# Hand Pain



## TallAdam85 (Jun 24, 2003)

Hello Everyone,
The last few days now I have been feeling pains in my fingers. The Pain comes when I do lots of open hand strikes and hurt sometimes when I punch they hurt. Now I went to the doctor and he said it was not arthrightis. So I am just wondering what would be something to do feel less pain in them any ideas thanks

:asian:


----------



## Bob Hubbard (Jun 24, 2003)

Try some of the ointments out there.  I know we had a discussion on em in here somewhere.

I can sympathize.  My right hands been nailed alot the last few months.  Middle fingers been jammed repeatedly, I'm starting to have shooting pain in it all the time.  Too many jams and hyperextentions.

I'm trying some 'icy hot' now, but think I need some of the 'dit' stuff.  (sorry, cant recall full name)


----------



## Jill666 (Jun 25, 2003)

Sen Jow or Tiger Balm- 

the stink is worth it. 

And lay off the open hand strikes for a bit- hammerfist or backfist to health! 
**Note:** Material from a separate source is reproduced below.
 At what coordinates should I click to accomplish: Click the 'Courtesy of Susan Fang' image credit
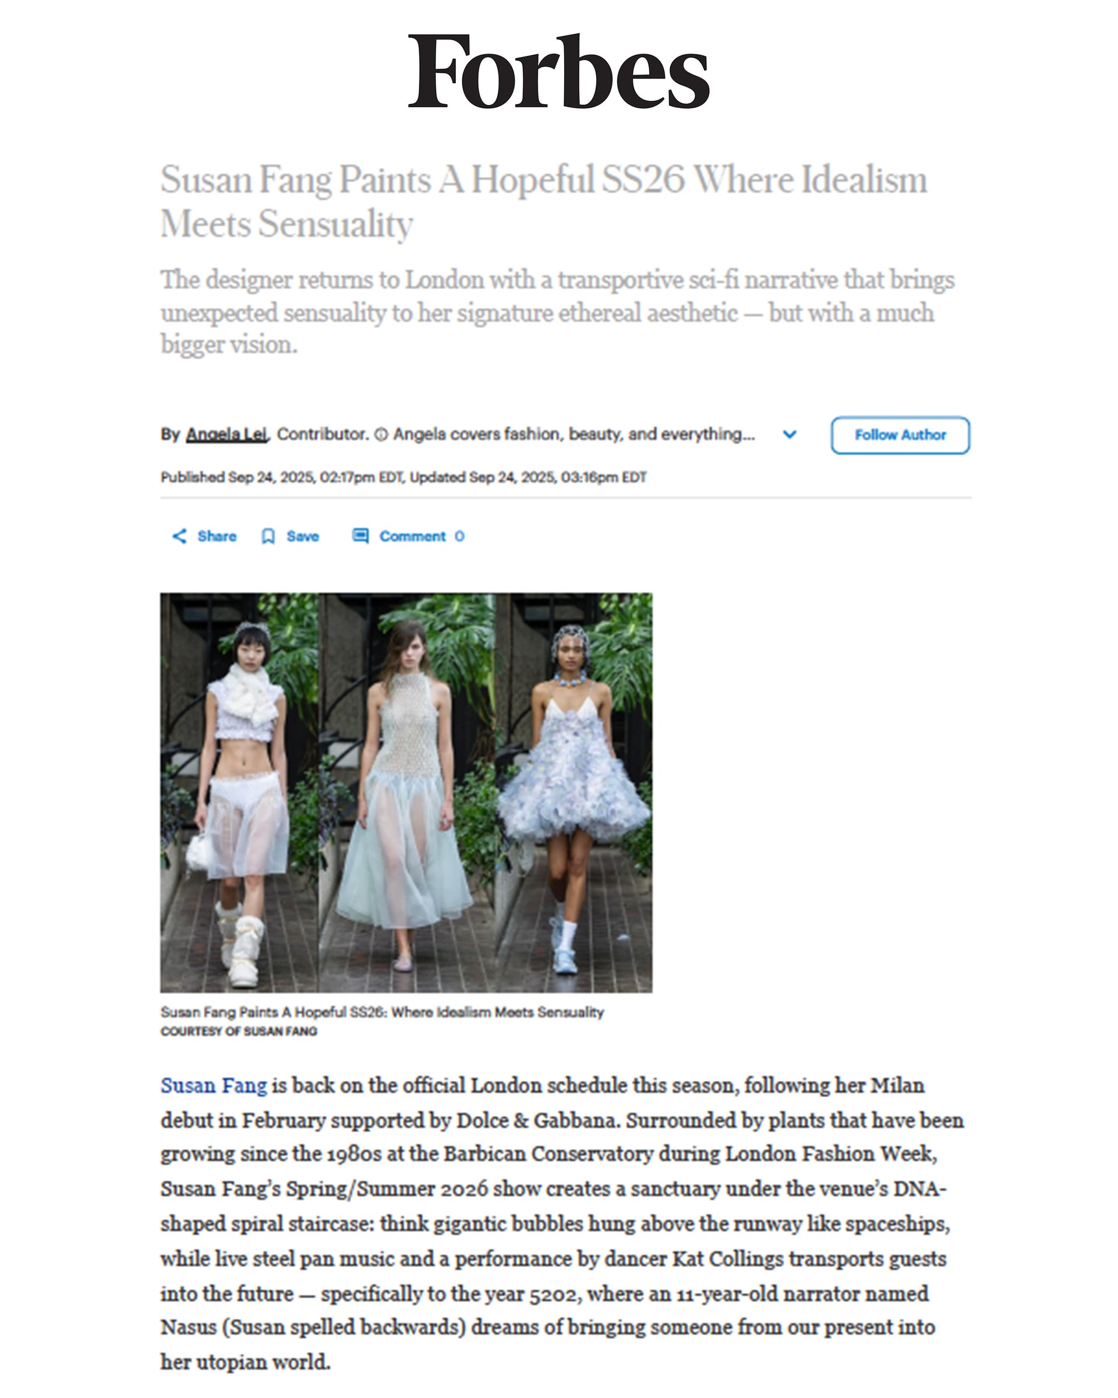tap(239, 1031)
Also take a b-complex vitamin if you want. Good for the peripheral nervous system, and non-toxic if you don't need it.


----------



## clapping_tiger (Jun 25, 2003)

> I'm trying some 'icy hot' now, but think I need some of the 'dit' stuff. (sorry, cant recall full name)
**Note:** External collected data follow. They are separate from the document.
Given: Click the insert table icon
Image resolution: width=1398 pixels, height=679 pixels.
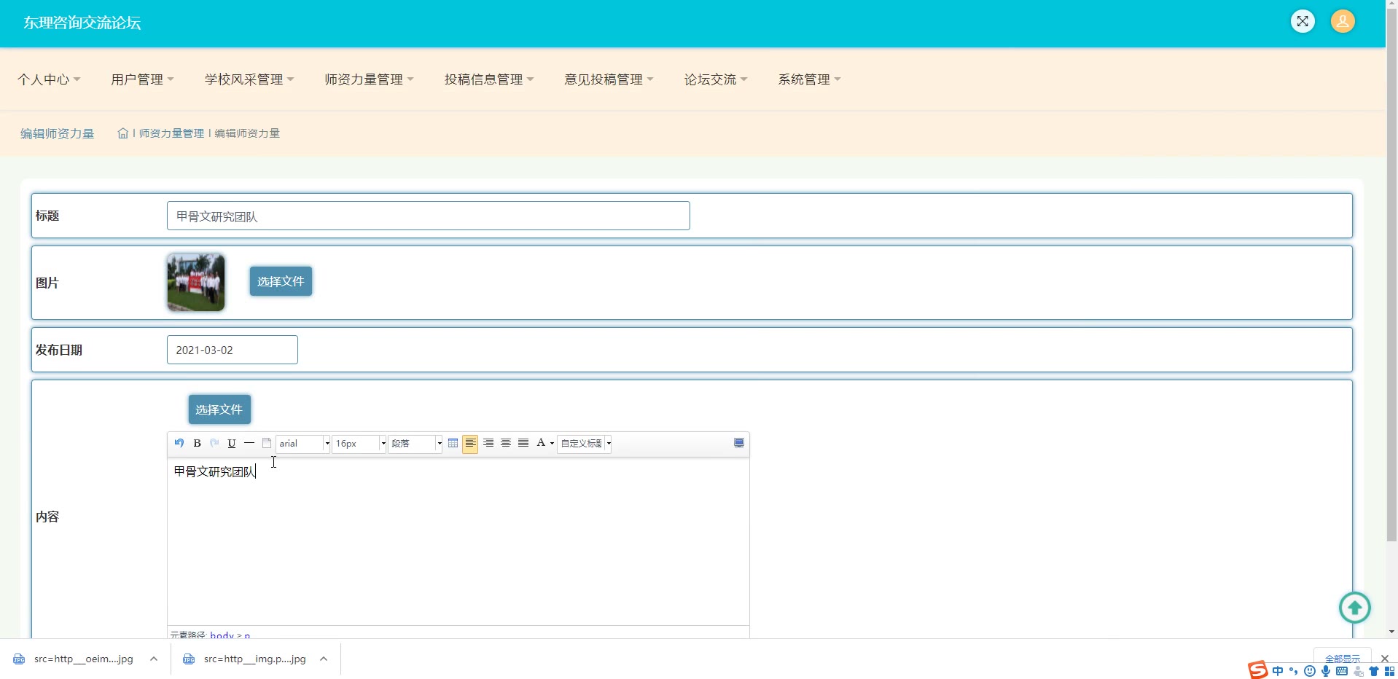Looking at the screenshot, I should (x=453, y=443).
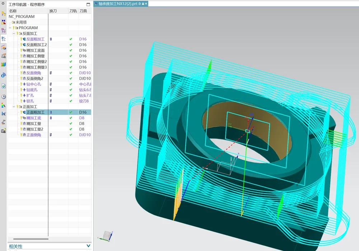This screenshot has width=359, height=251.
Task: Open the Reuse Library books icon
Action: coord(4,64)
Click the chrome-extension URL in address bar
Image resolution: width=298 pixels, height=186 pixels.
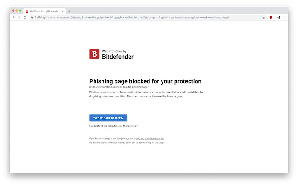140,17
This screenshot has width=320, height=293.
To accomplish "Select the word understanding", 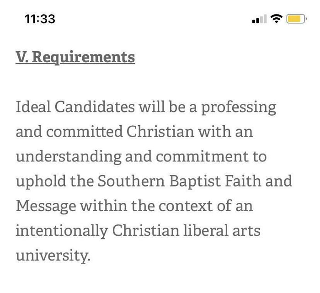I will coord(69,157).
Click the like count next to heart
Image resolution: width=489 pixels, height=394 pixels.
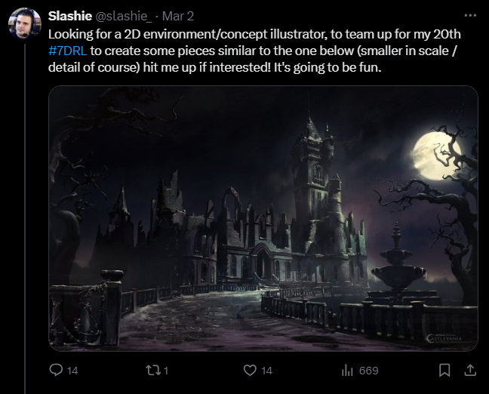266,371
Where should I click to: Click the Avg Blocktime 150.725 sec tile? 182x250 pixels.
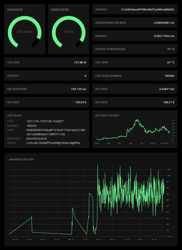click(47, 89)
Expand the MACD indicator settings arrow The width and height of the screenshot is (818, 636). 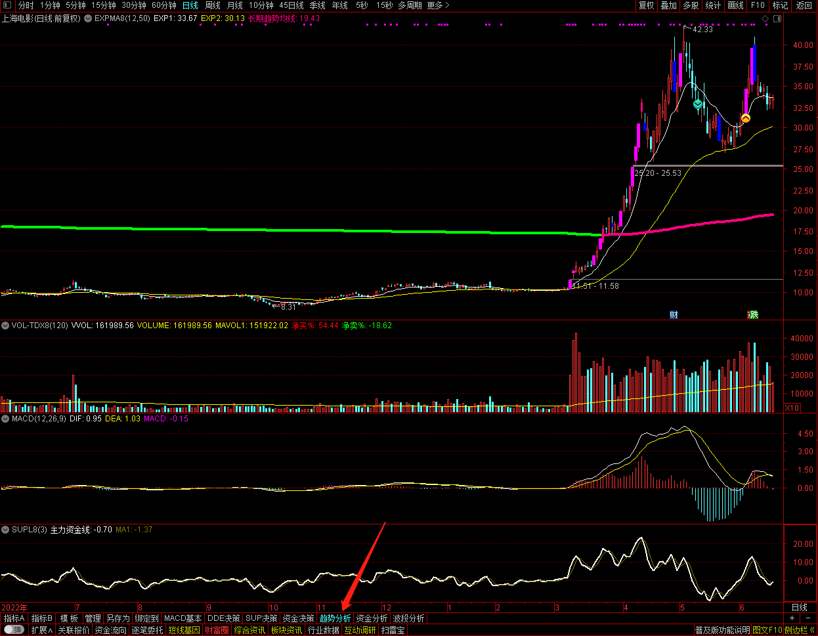[5, 419]
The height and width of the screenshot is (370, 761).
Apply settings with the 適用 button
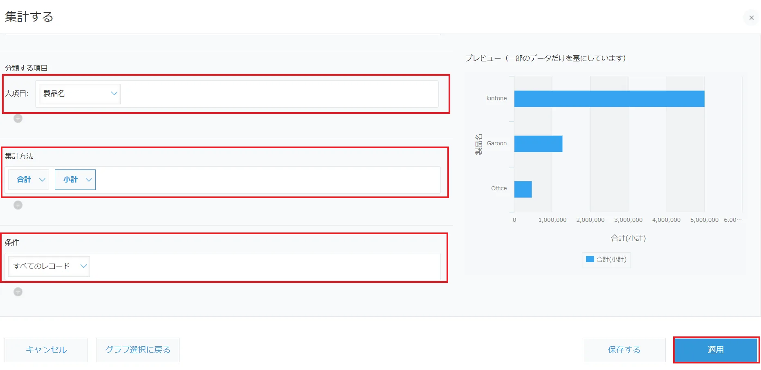[x=716, y=350]
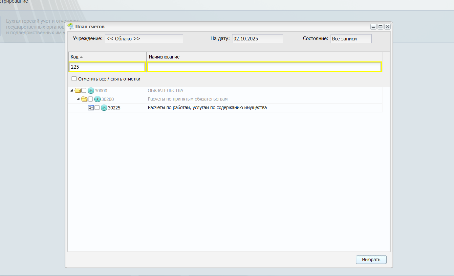Tick the checkbox for account 30200

tap(91, 99)
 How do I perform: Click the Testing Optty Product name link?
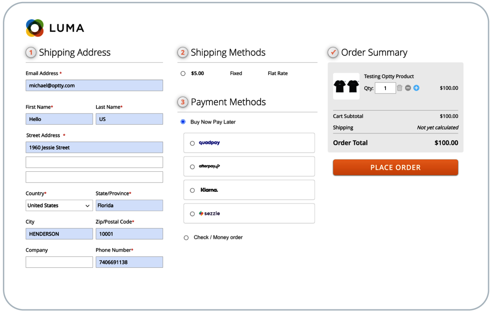389,76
IT is called Dit Da Jow.  I used to have a recipe to make it at home(I was going to try my hand at Iron Palm at one time). It costs a lot less. Like $30 a gallon if you make it at home. I will see If I can dig up the recipe.


----------



## Zepp (Jun 25, 2003)

Icy Hot has worked pretty well for me in the past with muscle pain, so I'd say it's worth a try.  
You might also try wrapping your hands with sports tape when you train, but it can be tricky to do that well enough to support your hands and still keep the range of motion you want in TSD.


----------



## TallAdam85 (Jun 26, 2003)

thanks for everyone's help please try and get the stuff you need to make your own  Dit Da Jow

thanks :asian:


----------